Perhaps you haven’t noticed, but 2015 may have been the year of the Western. The brilliant, underseen films Slow West and Bone Tomahawk kicked things off, with the amazing The Revenant just around the corner. But it’s the latest from Quentin Tarantino that solidifies the theme, and something tells me The Hateful Eight won’t be counted in the underseen category.

Though not exactly the soul mate of his 2012 near-masterpiece Django Unchained, H8 is certainly a Civil War-era shooting cousin. Set just after the War Between the States, Tarantino’s latest drops us in a Wyoming blizzard that sees an assortment of sketchy characters hole up inside Minnie’s Haberdashery to wait out the storm.

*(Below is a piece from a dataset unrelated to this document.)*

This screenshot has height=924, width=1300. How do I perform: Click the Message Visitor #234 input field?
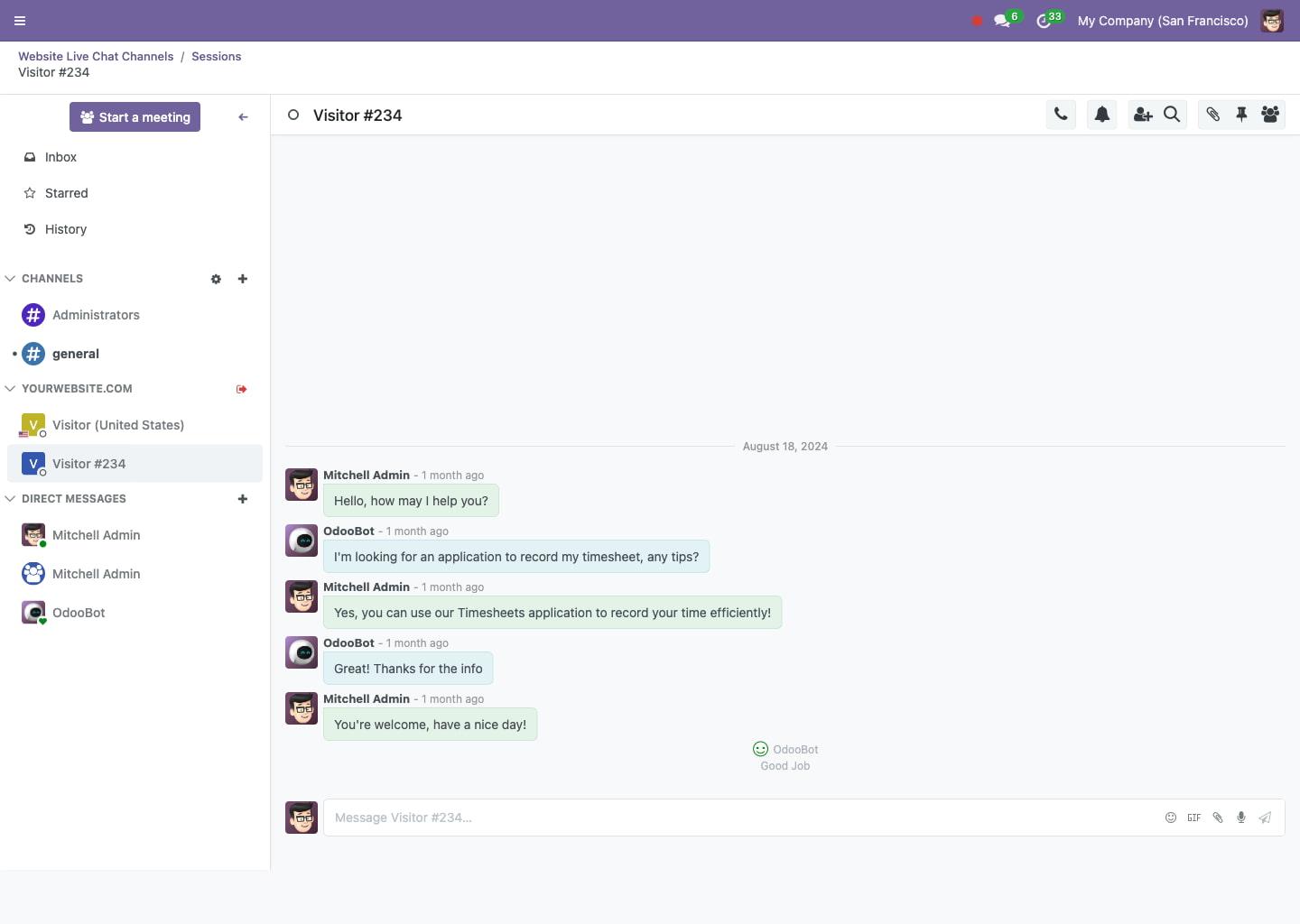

Throwback stylings, wicked humor, a deliberate pace, and thirst quenching frontier justice mark Tarantino’s eighth picture – a film that intentionally recalls not only the more bombastic Westerns of bygone cinema, but many of QT’s own remarkable films.

Kurt Russell (sporting the same facial hair he wore in Bone Tomahawk) is a bounty hunter escorting the murderous Daisy Domergue (Jennifer Jason Leigh) to hang, but they won’t make that last stage to Red Rock because of this blizzard. Hell, they may never make it to Red Rock at all.

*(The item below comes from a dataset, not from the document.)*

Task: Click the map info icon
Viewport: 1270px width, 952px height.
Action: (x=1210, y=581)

With the genuinely gorgeous wide shots of a blizzard chasing a stage coach through a vast Wyoming countryside, all set to Ennio Morricone’s loudly retro score, H8 opens as a true Western, but it soon settles into something closer to an Agatha Christie-style whodunit. Although I’m not sure Christie ever got quite so bloody.

Minnie’s Haberdashery is populated by a lot of familiar faces. Sam Jackson, who’s never better than when he’s grinning through QT’s dialog, excels in a role that keeps the era’s racial tensions on display. Meanwhile, Mr. Orange Tim Roth does his finest Christoph Waltz impression.

Walton Goggins is especially strong as Rebel renegade Irskin Mannix’s youngest son Chris, but it’s Leigh who steals the film. She’s a hoot in a very physical performance unlike anything she’s delivered in her 30 years in film.

Most of Tarantino’s career has been about re-imagining the films that have come before. With The Hateful Eight, he spends a lot of time rethinking his own work. Much of the film plays like an extended version of the “Stuck in the Middle with You” scene from Reservoir Dogs, reconceived as a bounty hunters’ picnic.

As is often the case, QT breaks cinematic rules left and right. Sometimes these risks pay off, sometimes they don’t, but even at 3+ hours, the film never gives you the chance to get too comfortable.

This is not Tarantino’s most ambitious film and not his most successful, artistically, but it is a riotous and bloody good time.